(Data in this exercise begins)
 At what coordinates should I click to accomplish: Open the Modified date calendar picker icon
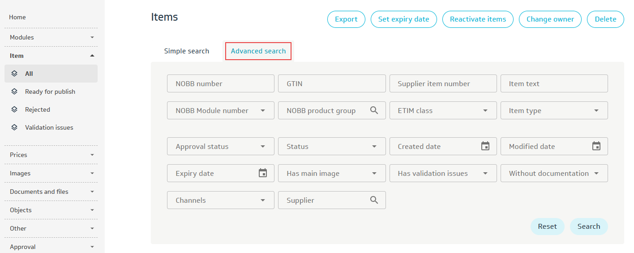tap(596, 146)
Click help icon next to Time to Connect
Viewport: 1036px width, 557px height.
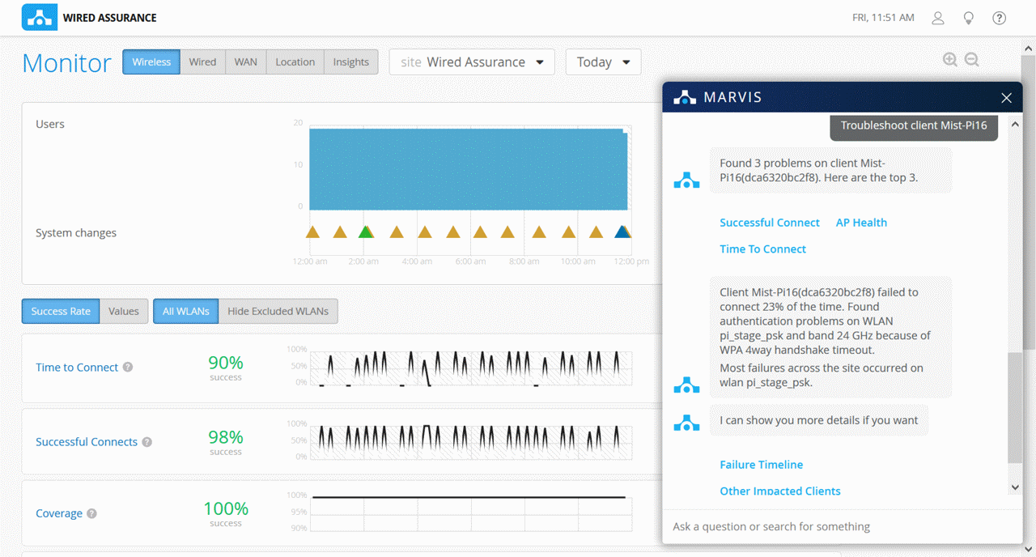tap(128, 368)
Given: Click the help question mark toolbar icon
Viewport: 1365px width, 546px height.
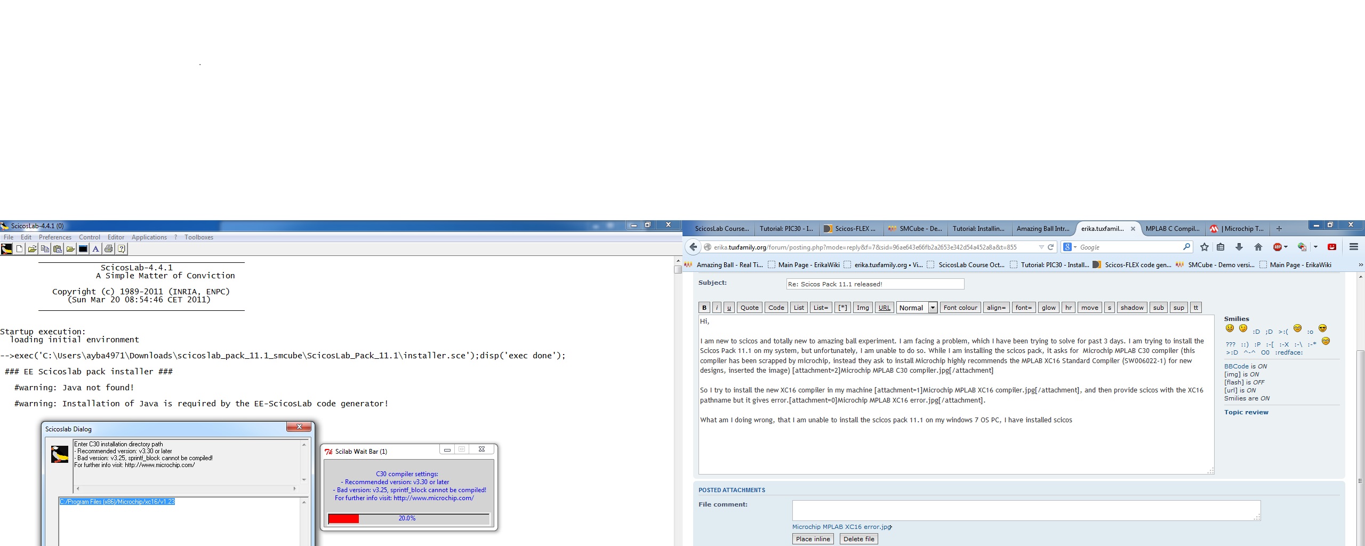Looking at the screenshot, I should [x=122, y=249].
(Data in this exercise ends)
(Data in this exercise begins)
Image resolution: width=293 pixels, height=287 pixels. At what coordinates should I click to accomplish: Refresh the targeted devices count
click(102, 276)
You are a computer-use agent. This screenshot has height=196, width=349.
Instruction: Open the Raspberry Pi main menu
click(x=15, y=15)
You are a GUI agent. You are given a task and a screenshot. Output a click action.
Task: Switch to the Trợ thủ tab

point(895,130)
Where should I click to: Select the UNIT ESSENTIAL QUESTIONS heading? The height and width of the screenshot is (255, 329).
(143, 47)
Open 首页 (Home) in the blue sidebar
(Data in this exercise ends)
(Data in this exercise begins)
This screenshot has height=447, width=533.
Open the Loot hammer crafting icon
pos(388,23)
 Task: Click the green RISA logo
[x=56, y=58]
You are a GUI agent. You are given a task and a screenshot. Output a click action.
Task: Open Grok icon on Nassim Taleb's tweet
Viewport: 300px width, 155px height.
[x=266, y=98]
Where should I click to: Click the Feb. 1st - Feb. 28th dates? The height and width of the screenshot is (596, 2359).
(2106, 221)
(Data in this exercise ends)
Instructions to follow. The reply should consist solely of the lines above from the one that has "Instruction: Open the Raspberry Pi main menu" through the one that has "Open 首页 (Home) in the blue sidebar", reproduced exactly.

Written answer.
Instruction: Open the Raspberry Pi main menu
click(x=15, y=15)
You are a GUI agent. You are given a task and a screenshot. Output a click action.
Task: Switch to the Trợ thủ tab

point(895,130)
Where should I click to: Select the UNIT ESSENTIAL QUESTIONS heading? The height and width of the screenshot is (255, 329).
(143, 47)
Open 首页 (Home) in the blue sidebar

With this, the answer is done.